* **What you need to do**
As the answer, set down the lines below from the one containing "This screenshot has height=516, width=1013." through the one containing "Given: Click the System.Linq.Dynamic.Core", exactly and inclusively, and no others.

* **Recorded information**
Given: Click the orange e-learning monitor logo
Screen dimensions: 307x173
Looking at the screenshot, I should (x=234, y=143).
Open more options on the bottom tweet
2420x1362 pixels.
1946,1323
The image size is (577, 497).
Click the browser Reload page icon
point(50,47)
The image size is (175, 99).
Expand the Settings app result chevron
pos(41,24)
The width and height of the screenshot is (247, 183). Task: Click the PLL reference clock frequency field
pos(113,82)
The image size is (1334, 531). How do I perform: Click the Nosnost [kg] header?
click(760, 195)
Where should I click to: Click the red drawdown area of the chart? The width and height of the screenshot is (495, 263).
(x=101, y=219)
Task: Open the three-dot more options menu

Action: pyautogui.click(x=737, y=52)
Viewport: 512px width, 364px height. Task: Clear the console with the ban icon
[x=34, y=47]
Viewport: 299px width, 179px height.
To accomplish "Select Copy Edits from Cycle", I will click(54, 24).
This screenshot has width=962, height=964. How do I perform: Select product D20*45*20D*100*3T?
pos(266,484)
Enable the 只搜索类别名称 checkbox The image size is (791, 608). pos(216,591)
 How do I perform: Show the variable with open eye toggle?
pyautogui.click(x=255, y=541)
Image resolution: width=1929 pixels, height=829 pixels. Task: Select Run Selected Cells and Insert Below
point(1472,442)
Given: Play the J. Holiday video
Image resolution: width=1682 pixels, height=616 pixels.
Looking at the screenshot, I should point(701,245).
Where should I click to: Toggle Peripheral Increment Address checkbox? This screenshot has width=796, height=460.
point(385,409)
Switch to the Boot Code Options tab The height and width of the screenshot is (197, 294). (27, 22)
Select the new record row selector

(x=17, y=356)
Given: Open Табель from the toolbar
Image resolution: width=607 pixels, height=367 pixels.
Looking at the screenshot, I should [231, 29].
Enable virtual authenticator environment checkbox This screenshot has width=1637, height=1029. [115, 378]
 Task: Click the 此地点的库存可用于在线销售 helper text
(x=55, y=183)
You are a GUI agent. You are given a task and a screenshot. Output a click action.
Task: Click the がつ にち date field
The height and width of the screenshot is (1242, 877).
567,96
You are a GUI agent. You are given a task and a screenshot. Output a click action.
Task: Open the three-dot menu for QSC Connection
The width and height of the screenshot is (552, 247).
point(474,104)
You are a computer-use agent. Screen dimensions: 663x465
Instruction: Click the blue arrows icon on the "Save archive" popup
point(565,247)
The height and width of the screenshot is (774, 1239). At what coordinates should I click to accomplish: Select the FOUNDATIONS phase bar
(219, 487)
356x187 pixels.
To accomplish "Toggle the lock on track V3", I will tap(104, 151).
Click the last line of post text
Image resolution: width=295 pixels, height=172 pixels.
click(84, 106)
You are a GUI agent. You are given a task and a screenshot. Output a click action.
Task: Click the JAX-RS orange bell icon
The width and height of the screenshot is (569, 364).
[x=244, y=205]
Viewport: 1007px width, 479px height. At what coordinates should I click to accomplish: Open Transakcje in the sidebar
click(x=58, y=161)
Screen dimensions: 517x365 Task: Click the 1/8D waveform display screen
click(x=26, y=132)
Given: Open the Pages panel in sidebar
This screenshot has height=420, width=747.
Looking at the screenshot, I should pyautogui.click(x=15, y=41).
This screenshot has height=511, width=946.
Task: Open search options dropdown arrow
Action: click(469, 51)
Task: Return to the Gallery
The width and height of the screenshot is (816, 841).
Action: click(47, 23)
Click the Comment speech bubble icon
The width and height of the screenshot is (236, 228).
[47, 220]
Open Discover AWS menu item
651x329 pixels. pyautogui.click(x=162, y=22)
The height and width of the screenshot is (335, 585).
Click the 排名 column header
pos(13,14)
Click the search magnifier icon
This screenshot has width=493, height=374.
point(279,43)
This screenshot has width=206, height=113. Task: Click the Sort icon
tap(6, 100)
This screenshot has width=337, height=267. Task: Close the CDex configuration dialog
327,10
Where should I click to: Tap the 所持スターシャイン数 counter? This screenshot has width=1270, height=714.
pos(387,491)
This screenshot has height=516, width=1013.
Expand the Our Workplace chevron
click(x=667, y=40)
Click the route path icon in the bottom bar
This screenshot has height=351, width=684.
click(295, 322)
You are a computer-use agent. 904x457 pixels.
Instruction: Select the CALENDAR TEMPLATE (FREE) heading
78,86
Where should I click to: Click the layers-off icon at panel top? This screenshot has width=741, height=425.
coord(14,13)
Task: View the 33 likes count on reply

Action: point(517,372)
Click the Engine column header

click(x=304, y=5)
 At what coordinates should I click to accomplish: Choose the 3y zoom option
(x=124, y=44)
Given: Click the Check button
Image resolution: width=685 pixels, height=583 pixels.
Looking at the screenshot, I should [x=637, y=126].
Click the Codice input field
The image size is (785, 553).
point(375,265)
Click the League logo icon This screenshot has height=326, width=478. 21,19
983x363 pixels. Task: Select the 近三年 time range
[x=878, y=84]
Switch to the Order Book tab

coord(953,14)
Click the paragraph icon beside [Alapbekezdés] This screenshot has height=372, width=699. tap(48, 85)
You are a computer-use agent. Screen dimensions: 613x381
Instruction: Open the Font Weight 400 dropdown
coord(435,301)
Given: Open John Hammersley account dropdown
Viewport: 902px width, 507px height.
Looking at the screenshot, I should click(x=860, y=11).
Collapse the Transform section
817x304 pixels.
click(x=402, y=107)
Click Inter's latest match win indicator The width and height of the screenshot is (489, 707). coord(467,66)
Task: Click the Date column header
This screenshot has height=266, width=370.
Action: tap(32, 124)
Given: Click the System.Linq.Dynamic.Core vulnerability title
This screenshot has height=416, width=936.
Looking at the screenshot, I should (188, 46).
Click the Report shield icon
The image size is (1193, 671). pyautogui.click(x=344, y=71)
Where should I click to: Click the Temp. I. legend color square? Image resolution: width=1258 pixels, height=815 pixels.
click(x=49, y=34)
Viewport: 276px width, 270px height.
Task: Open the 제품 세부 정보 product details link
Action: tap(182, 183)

* **Result for this exercise**
This screenshot has height=516, width=1013.
Expand the Our Workplace chevron
click(x=667, y=40)
Click the route path icon in the bottom bar
This screenshot has height=351, width=684.
click(295, 322)
You are a computer-use agent. 904x457 pixels.
Instruction: Select the CALENDAR TEMPLATE (FREE) heading
78,86
Where should I click to: Click the layers-off icon at panel top? This screenshot has width=741, height=425.
coord(14,13)
Task: View the 33 likes count on reply

Action: point(517,372)
Click the Engine column header

click(x=304, y=5)
 At what coordinates should I click to accomplish: Choose the 3y zoom option
(x=124, y=44)
Given: Click the Check button
Image resolution: width=685 pixels, height=583 pixels.
Looking at the screenshot, I should [x=637, y=126].
Click the Codice input field
The image size is (785, 553).
point(375,265)
Click the League logo icon This screenshot has height=326, width=478. 21,19
983x363 pixels. Task: Select the 近三年 time range
[x=878, y=84]
Switch to the Order Book tab

coord(953,14)
Click the paragraph icon beside [Alapbekezdés] This screenshot has height=372, width=699. tap(48, 85)
You are a computer-use agent. Screen dimensions: 613x381
Instruction: Open the Font Weight 400 dropdown
coord(435,301)
Given: Open John Hammersley account dropdown
Viewport: 902px width, 507px height.
Looking at the screenshot, I should click(x=860, y=11).
Collapse the Transform section
817x304 pixels.
click(x=402, y=107)
Click Inter's latest match win indicator The width and height of the screenshot is (489, 707). coord(467,66)
Task: Click the Date column header
This screenshot has height=266, width=370.
Action: tap(32, 124)
Given: Click the System.Linq.Dynamic.Core vulnerability title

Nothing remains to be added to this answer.